Health Communication | 2015
Jody Koenig Kellas; Haley Kranstuber Horstman; Erin K. Willer; Kristen Carr
The overarching goal of the current study was to determine the impact of talking interpersonally over time on emerging adults’ individual and relational health. Using an expressive writing study design (see Frattaroli, 2006), we assessed the degree to which psychological health improved over time for college students who told and listened to stories about friends’ current difficulties in comparison with tellers in control conditions. We also investigated the effects on tellers’ and listeners’ perceptions of each other’s communication competence, communicated perspective-taking, and the degree to which each threatened the other’s face during the interaction over time to better understand the interpersonal communication complexities associated with talking about difficulty over time. After completing prestudy questionnaires, 49 friend pairs engaged in three interpersonal interactions over the course of 1 week wherein one talked about and one listened to a story of difficulty (treatment) or daily events (control). All participants completed a poststudy questionnaire 3 weeks later. Tellers’ negative affect decreased over time for participants exposed to the treatment group, although life satisfaction increased and positive affect decreased across time for participants regardless of condition. Perceptions of friends’ communication abilities decreased significantly over time for tellers. The current study contributes to the literature on expressive writing and social support by shedding light on the interpersonal implications of talking about difficulty, the often-overlooked effects of disclosure on listeners, and the health effects of talking about problems on college students’ health.

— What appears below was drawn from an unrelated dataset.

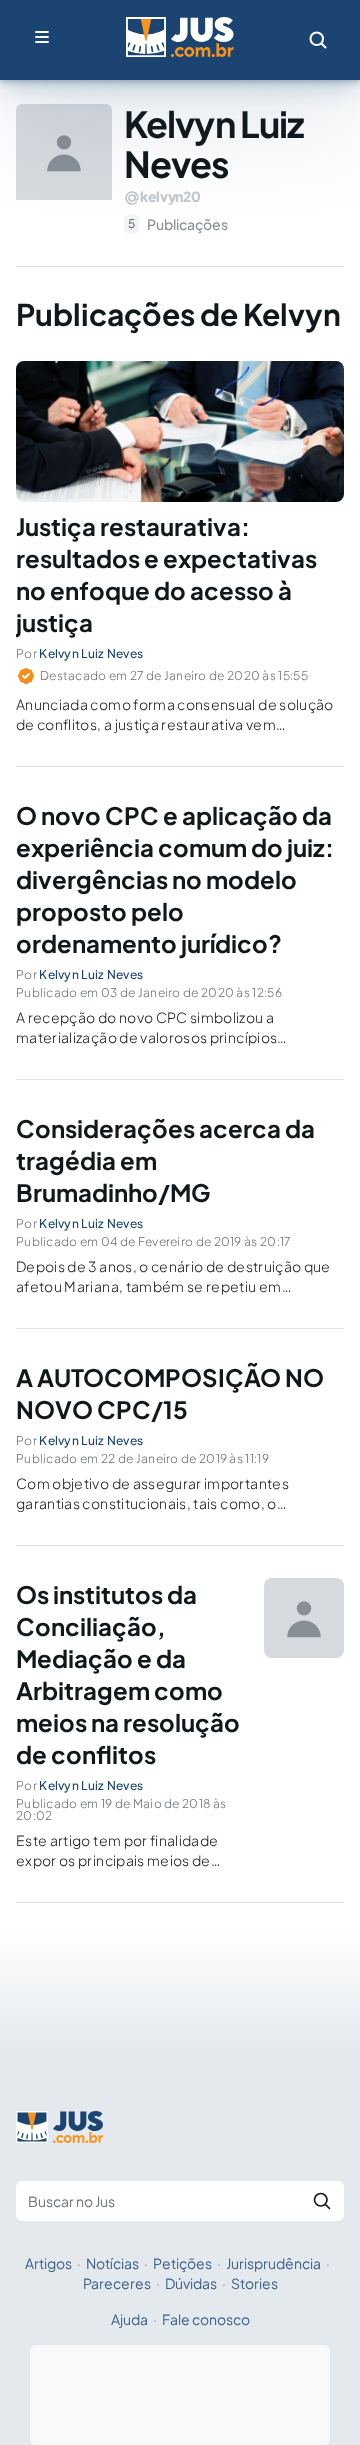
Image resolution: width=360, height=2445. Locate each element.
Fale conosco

Journal of Family Communication | 2014
Jody Koenig Kellas; Leslie A. Baxter; Cassandra LeClair-Underberg; Matthew Thatcher; Tracy Routsong; Emily Lamb Normand; Dawn O. Braithwaite
The current study adopts a narrative perspective in examining the content of 80 stepchildrens stepfamily origin stories. Results reveal five types of stepfamily origin stories: Sudden, Dark-sided, Ambivalent, Idealized, and Incremental. Results support the hypothesis that story type would predict differences in family satisfaction; stepchildren who described their stepfamily origins as Idealized were more satisfied than those whose origins were Dark-sided or Sudden. Overall, participants framed their stepfamily identity more positively when their stepfamily beginnings were characterized by closeness, friendship, and even expected ups and downs, rather than when they were left out of the process of negotiating or forming the stepfamily and when the beginnings were tainted by issues they considered to be dark. Stepparents or practitioners may benefit from these findings by examining the means by which stepparents may involve stepchildren in the process of stepfamily courtship, facilitate closeness, and set up realistic expectations for negotiating stepfamily life.